EXERCISE INSTRUCTIONS:
Write out the records from the line with "will tap(1230, 136)." up to and including the line with "click(223, 214)", swapping "magnifier" for "magnifying glass" and keeping everything else the same.

Extracted data entries:
┌──

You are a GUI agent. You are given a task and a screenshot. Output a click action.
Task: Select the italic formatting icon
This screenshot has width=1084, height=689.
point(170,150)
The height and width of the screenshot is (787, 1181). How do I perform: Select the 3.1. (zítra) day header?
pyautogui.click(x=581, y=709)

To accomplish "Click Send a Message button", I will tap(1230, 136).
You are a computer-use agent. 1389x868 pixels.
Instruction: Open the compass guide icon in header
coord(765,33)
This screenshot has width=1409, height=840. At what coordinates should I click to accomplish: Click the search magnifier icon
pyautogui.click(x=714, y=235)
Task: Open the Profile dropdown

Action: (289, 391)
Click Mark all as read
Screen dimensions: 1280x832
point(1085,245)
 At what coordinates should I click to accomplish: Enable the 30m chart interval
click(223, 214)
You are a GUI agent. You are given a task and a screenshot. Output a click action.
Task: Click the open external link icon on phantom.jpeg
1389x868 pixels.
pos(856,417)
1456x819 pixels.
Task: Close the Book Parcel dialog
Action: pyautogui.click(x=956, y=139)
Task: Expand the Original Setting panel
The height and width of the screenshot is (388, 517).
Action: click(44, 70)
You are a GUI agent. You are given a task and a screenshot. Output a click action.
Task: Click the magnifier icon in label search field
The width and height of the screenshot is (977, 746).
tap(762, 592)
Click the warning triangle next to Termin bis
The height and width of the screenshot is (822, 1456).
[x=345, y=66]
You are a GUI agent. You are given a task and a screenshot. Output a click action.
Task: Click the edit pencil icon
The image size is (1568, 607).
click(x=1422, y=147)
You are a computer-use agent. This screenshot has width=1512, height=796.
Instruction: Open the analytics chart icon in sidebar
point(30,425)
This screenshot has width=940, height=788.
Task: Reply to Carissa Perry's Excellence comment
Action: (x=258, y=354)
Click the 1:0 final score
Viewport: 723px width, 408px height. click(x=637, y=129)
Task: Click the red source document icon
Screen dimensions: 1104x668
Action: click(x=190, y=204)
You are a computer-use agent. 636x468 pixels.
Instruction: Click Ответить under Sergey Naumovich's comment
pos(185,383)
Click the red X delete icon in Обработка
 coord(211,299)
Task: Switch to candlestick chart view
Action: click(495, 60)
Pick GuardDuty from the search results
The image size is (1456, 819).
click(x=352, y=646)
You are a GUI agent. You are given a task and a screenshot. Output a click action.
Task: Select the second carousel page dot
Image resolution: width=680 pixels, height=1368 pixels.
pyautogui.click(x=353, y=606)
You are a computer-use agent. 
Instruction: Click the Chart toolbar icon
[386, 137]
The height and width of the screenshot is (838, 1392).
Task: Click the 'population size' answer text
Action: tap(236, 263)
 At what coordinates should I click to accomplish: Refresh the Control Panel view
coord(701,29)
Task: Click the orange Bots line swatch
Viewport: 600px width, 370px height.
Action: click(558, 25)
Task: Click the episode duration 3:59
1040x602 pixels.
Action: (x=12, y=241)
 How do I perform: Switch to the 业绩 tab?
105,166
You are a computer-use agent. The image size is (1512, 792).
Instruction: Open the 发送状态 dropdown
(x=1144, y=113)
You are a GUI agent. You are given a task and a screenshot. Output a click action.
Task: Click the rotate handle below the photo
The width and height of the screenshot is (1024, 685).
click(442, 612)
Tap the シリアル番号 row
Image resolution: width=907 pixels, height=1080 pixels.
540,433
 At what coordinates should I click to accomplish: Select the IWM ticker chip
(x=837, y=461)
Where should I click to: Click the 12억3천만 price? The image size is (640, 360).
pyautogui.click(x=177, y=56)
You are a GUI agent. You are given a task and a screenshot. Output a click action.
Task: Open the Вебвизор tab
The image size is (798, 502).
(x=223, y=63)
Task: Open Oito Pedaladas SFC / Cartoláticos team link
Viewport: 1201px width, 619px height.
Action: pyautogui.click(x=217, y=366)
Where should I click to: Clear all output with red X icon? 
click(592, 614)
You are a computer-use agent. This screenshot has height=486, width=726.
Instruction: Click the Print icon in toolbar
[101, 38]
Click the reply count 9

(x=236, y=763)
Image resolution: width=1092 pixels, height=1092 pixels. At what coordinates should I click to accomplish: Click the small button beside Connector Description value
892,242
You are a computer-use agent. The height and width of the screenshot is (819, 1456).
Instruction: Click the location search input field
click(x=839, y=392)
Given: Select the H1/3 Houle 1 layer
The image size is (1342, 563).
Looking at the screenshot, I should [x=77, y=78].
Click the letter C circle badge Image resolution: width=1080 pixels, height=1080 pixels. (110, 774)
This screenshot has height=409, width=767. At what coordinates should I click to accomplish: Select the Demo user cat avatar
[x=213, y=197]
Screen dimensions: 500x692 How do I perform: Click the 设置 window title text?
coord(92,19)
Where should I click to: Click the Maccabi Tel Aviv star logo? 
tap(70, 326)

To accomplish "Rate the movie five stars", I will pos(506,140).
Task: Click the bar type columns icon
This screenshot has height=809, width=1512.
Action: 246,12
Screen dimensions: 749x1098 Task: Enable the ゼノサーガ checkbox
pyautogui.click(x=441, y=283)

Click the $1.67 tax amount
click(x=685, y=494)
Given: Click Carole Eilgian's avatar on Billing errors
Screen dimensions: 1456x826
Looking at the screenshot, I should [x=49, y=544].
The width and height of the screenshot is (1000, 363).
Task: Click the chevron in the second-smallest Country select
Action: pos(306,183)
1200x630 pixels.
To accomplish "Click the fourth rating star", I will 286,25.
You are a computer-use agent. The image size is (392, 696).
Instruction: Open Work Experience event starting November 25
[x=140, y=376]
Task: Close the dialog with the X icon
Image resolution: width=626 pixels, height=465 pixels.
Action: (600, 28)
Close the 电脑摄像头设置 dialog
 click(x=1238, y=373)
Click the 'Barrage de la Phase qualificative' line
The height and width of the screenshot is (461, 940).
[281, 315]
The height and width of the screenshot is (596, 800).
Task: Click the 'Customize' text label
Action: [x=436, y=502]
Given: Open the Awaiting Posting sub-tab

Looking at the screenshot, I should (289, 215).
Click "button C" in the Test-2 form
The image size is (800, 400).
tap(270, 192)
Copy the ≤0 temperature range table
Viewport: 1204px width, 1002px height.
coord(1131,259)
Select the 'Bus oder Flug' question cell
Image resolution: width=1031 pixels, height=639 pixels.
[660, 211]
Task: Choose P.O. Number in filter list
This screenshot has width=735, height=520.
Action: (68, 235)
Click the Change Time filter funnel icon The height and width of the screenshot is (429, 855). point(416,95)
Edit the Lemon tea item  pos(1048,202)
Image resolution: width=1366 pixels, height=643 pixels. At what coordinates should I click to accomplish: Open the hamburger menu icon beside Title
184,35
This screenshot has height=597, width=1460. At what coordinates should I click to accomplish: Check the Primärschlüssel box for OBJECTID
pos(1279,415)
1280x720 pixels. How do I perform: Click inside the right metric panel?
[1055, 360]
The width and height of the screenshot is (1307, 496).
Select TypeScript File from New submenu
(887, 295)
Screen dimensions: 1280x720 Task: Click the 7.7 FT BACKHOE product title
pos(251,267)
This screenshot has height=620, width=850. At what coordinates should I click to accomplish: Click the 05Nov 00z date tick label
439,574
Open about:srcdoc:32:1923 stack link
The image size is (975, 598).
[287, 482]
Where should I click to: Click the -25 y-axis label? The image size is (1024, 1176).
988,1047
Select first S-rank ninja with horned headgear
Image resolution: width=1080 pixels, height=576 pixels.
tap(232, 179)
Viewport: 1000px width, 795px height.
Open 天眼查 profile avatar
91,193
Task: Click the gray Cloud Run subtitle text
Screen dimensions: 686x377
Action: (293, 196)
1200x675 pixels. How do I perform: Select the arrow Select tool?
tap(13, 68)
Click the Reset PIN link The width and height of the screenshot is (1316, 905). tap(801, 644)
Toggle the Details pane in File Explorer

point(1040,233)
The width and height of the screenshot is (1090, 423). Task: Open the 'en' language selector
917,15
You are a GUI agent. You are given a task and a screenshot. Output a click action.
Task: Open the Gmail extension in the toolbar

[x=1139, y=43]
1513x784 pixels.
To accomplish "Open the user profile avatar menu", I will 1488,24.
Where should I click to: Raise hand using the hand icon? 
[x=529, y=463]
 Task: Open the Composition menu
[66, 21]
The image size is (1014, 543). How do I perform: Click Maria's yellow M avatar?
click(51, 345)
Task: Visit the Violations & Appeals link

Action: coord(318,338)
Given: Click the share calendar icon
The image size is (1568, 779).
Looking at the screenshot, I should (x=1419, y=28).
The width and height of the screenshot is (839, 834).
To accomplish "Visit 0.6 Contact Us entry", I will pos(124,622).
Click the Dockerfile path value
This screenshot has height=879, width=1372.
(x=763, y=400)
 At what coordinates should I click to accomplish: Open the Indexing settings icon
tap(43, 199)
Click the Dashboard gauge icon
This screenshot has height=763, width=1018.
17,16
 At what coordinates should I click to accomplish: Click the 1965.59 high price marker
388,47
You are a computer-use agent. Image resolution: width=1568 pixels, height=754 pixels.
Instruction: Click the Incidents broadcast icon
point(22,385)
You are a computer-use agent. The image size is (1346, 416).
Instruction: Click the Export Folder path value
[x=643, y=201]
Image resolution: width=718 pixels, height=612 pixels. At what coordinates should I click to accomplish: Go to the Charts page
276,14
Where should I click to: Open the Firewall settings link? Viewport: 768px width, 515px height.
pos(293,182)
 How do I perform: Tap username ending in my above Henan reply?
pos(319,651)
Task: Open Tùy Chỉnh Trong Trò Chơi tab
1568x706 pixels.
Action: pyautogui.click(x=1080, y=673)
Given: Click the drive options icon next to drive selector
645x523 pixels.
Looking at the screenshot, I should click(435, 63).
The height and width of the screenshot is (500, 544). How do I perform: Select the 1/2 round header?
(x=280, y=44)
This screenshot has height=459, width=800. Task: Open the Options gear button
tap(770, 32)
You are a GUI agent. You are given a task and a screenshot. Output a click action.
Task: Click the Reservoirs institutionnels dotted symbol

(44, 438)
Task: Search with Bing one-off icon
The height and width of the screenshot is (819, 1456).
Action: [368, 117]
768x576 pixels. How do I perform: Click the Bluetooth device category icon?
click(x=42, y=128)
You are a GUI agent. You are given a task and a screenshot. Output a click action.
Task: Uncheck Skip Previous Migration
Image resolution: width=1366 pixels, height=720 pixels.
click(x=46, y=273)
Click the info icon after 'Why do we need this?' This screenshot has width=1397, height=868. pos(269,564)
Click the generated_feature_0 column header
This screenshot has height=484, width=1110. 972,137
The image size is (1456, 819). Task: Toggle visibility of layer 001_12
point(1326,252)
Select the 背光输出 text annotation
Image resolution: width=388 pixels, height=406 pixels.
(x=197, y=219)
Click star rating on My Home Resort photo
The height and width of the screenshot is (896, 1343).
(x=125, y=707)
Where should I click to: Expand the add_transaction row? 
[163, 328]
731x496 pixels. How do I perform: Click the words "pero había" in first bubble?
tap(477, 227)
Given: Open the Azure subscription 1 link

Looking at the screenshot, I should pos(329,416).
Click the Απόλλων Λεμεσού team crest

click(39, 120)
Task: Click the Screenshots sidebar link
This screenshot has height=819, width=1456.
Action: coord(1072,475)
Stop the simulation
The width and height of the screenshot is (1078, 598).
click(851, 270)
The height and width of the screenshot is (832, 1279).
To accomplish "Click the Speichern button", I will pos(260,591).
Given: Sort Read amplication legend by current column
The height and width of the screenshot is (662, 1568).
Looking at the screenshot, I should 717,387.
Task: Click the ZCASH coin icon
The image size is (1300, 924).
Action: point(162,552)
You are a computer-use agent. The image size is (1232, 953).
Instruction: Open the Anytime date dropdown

└──

RESPONSE TO THIS TASK:
To accomplish "Click Send a Message button", I will tap(1230, 136).
You are a computer-use agent. 1389x868 pixels.
Instruction: Open the compass guide icon in header
coord(765,33)
This screenshot has width=1409, height=840. At what coordinates should I click to accomplish: Click the search magnifying glass icon
pyautogui.click(x=714, y=235)
Task: Open the Profile dropdown

Action: (289, 391)
Click Mark all as read
Screen dimensions: 1280x832
point(1085,245)
 At what coordinates should I click to accomplish: Enable the 30m chart interval
click(223, 214)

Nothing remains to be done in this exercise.